ABSTRACT
This article takes a multi-case perspective on teacher preparation at new graduate schools of education (nGSEs) across four sites. The article argues that teacher preparation at nGSEs is a study in contrasts. On one hand, nGSE leaders frame teacher preparation at their institutions in terms of the marked contrasts they perceive between their programs and teacher preparation programs at universities, which is one of their principal justifications for the relocation of teacher preparation to new non-university organizations.
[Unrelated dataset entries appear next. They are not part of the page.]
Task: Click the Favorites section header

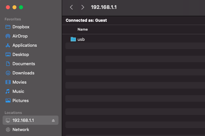Action: click(13, 19)
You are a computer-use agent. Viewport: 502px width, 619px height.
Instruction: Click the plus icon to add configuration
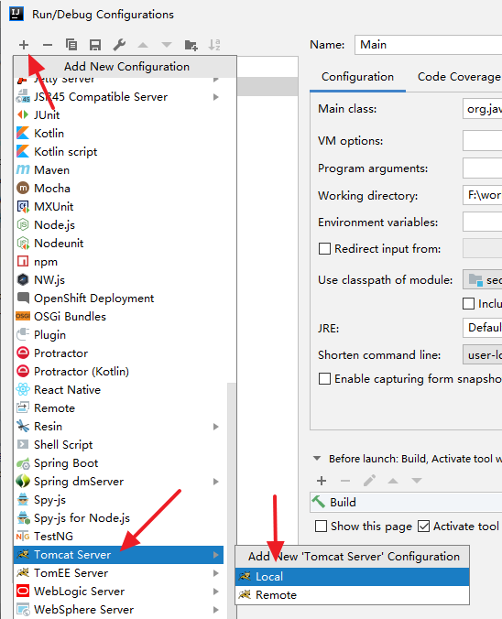pyautogui.click(x=24, y=45)
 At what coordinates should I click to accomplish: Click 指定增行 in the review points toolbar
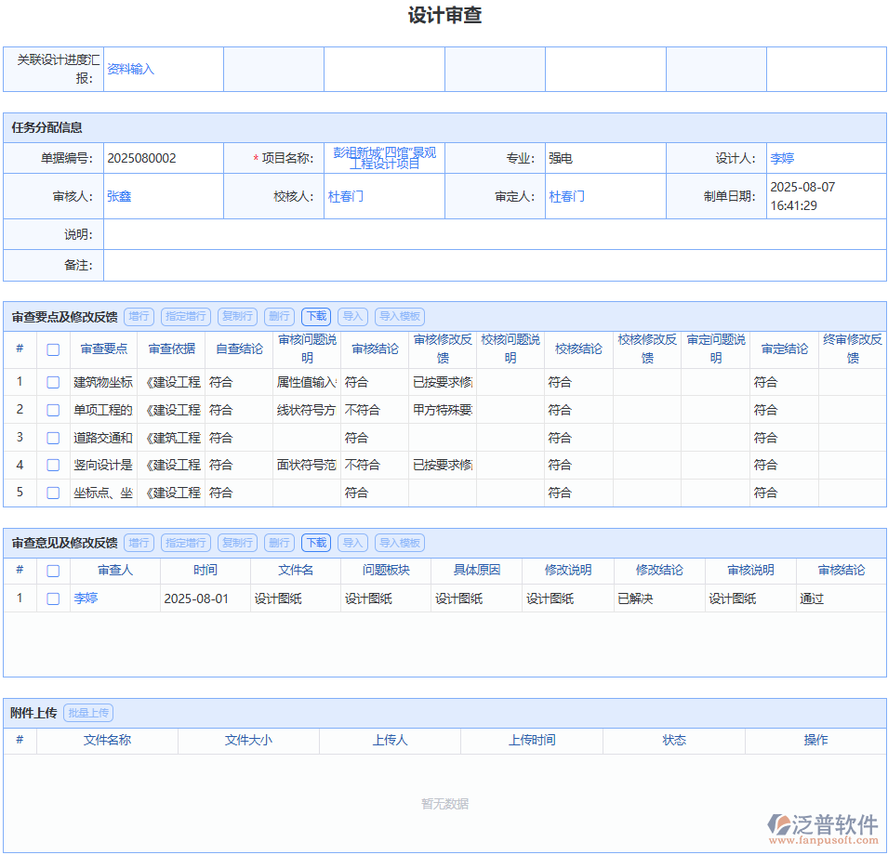coord(185,316)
On the other hand, there are stark contrasts within and across nGSE sites in how teacher preparation is conceptualized and enacted, depending primarily upon the interplay of underlying assumptions and values and the larger professional and political purposes to which particular nGSEs are attached.
Disclosure statement
No potential conflict of interest was reported by the authors.
Notes
1 The Rhode Island School for Progressive Education (RISPE), which will offer teacher preparation and is approved by the state of Rhode Island as an institution of higher education offering master’s degrees, will open in 2021.
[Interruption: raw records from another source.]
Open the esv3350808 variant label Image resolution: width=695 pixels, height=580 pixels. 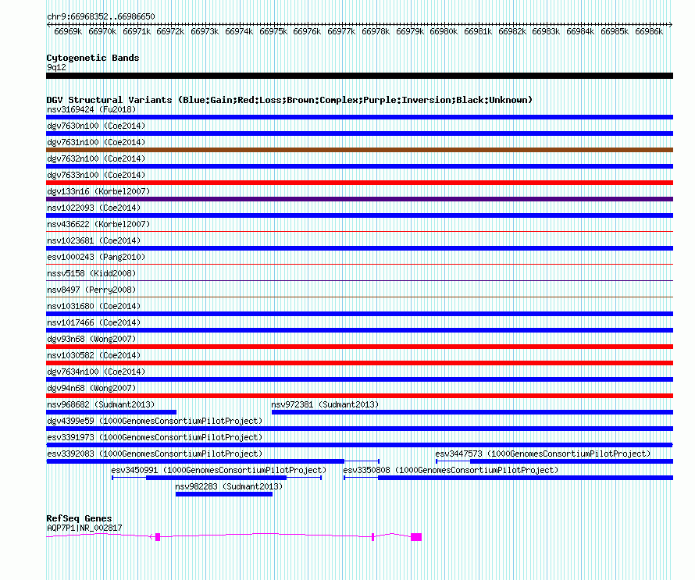(x=451, y=470)
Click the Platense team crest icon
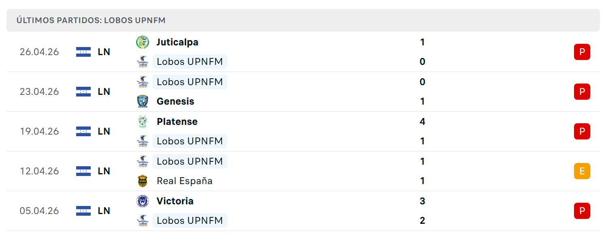Viewport: 606px width, 238px height. pos(143,122)
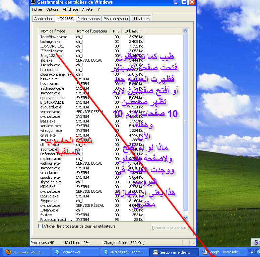The width and height of the screenshot is (260, 257).
Task: Click the Gestionnaire des tâches taskbar button
Action: (x=174, y=252)
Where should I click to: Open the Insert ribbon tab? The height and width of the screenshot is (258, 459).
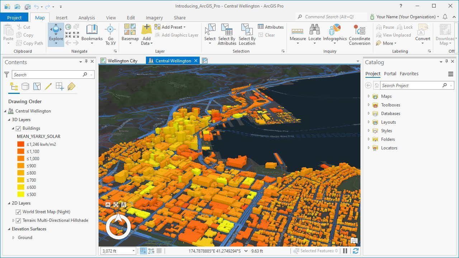pos(61,17)
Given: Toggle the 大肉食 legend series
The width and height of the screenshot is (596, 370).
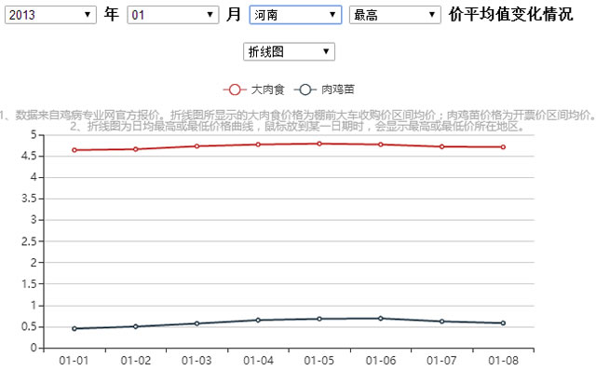Looking at the screenshot, I should coord(254,89).
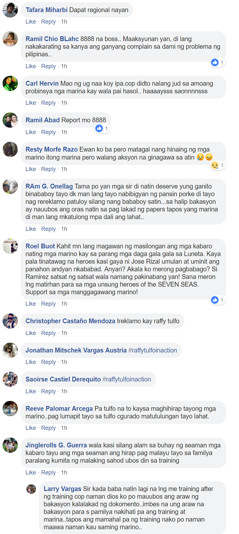239x534 pixels.
Task: Like Tafara Miharbi's comment
Action: point(31,22)
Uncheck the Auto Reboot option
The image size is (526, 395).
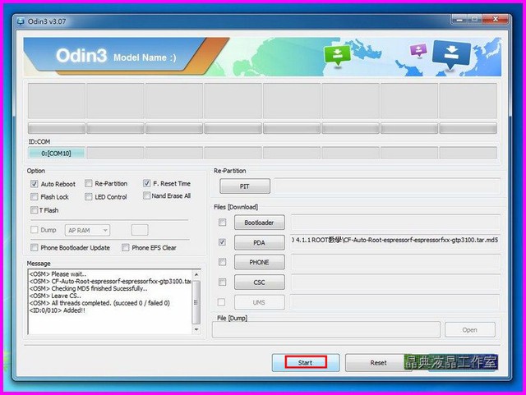[x=34, y=184]
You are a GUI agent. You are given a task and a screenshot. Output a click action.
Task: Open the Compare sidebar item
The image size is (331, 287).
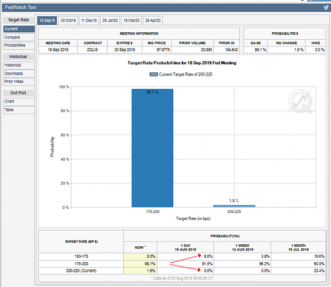19,38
2 We use the term, High Tech High/GSE to emphasize that at the time data were collected for the case study, teacher education occurred across High Tech High and High Tech High GSE.
3 On July 9, 2020, the Higher Education Licensing Commission (Washington, DC) approved a “name change” – to Moreland University – for the TEACH-NOW Graduate School of Education. TEACH-NOW will continue to exist under the Moreland University umbrella. Given its evolution from a graduate school of education to an online university, TEACH-NOW no longer fits with our definition of nGSEs. However all of the data about TEACH-NOW in this and other articles in this issue were obtained while it was an nGSE.
4 For more general information about the characteristics of nGSEs, see Cochran-Smith et al. (Citation2020). For information and analysis of each site, see: Carney (Citation2019, Citation2020), Keefe and Miller (Citation2020), Miller (Citation2017), Olivo and Jewett Smith (Citation2020), and, Sánchez (Citation2019, Citation2020).
5 This was the language used by Sposato GSE when we collected data at this site in 2016–2017. Since that time, Sposato has shifted to the language of preparing “unusually effective novice teachers” for “high-performing, high poverty” urban charter and “turnaround” schools (Keefe & Miller, Citation2020).
6 The Interstate New Teacher Assessment and Support Consortium (InTASC) Model Standards for Beginning Teachers Licensing and Development, which include ten standards for new teachers, are widely used by teacher education accreditors, programs, and states.